Sin embargo, rápidamente
le asaltó una duda:
¿Qué? ¿Y si no
quiere prestármelo? Ahora recuerdo que ayer me saludó algo distraído. Quizás
tenía prisa. Pero, quizás la prisa no era más que un pretexto, y el hombre
abriga algo contra mí. ¿Qué puede ser? Yo no le he hecho nada; algo se le habrá
metido en la cabeza. Si alguien me pidiese prestada alguna herramienta, yo se
la dejaría enseguida. ¿Por qué no ha de hacerlo él también? ¿Cómo puede uno
negarse a hacer un favor tan sencillo a otro? Tipos como éste le amargan a uno
la vida. Y luego todavía se imagina que dependo de él. Sólo porque tiene un
martillo.

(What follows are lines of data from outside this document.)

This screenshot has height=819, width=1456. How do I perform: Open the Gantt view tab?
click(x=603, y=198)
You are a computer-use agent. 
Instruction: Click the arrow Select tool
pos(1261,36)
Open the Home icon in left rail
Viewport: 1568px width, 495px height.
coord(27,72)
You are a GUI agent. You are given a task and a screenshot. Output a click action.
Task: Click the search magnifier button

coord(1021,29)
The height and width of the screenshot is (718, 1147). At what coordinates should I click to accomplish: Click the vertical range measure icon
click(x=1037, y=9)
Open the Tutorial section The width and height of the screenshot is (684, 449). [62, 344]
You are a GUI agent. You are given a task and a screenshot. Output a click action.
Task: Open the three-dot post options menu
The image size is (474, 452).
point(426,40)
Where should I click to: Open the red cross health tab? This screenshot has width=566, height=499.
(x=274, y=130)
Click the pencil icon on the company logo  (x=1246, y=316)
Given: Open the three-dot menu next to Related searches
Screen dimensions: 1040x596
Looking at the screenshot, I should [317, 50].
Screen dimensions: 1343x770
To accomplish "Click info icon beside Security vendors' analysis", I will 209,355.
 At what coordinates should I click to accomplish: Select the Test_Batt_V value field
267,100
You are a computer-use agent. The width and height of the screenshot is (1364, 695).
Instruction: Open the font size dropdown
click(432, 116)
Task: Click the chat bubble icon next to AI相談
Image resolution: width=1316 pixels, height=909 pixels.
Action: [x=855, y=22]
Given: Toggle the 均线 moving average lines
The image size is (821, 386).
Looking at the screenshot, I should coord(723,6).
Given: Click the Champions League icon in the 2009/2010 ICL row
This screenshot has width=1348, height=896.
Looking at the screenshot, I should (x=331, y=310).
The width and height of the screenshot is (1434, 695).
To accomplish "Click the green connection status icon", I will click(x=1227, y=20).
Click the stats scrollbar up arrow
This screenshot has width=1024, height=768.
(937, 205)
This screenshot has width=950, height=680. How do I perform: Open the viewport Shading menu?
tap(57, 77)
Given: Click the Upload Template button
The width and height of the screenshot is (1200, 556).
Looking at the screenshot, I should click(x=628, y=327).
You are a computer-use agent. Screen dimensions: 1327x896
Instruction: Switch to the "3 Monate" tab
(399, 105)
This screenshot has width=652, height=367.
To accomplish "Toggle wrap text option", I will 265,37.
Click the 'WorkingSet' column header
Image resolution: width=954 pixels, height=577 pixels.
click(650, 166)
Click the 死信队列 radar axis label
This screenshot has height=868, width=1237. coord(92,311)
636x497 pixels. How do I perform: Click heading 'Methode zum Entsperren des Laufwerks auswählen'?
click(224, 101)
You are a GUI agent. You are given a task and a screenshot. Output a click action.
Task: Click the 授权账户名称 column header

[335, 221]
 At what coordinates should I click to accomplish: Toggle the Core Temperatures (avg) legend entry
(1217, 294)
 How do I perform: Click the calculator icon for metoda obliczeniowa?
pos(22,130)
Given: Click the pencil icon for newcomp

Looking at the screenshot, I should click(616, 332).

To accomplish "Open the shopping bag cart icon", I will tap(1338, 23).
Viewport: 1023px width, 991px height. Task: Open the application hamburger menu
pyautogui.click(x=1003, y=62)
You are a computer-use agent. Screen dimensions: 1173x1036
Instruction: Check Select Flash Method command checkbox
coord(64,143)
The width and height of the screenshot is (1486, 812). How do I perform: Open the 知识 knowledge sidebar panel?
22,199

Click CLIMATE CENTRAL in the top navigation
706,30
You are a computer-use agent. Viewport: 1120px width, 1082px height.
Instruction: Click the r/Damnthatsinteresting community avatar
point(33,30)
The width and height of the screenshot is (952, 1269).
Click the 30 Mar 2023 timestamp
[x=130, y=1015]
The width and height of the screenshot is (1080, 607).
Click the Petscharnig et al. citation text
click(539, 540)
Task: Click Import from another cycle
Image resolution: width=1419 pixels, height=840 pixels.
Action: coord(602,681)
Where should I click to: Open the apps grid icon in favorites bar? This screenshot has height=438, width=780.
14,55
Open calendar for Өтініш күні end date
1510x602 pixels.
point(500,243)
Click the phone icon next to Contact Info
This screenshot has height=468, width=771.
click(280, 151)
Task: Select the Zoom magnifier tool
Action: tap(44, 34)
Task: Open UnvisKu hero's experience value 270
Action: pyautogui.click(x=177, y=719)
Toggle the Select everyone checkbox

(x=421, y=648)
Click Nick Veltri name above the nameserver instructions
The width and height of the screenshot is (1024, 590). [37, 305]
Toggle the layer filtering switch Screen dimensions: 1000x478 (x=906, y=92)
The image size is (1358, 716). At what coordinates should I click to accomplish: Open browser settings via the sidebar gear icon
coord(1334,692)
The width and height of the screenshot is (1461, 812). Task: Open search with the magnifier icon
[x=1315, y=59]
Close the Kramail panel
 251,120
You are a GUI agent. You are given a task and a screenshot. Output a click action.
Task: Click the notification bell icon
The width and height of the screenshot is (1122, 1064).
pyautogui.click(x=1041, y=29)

Esto ya es el colmo.
Así nuestro hombre salió precipitado a casa del vecino, tocó el
timbre, se abrió la puerta y, antes de que el vecino tenga tiempo de decir
«buenos días», nuestro hombre le grita furioso: “¡Quédese
usted con su martillo, estúpido!”.
Efectivamente, nuestra mente, el diálogo interior
que mantenemos con nosotros mismos y esa especie de gigante gruñón que nos grita
desde dentro hace que imaginemos realidades desbordadas que solo existen en
nuestra fantasía.
Lo peor, que actuamos en consecuencia. Lo mejor,
saber que nos sucede, al menos queda la esperanza de poder remediarlo.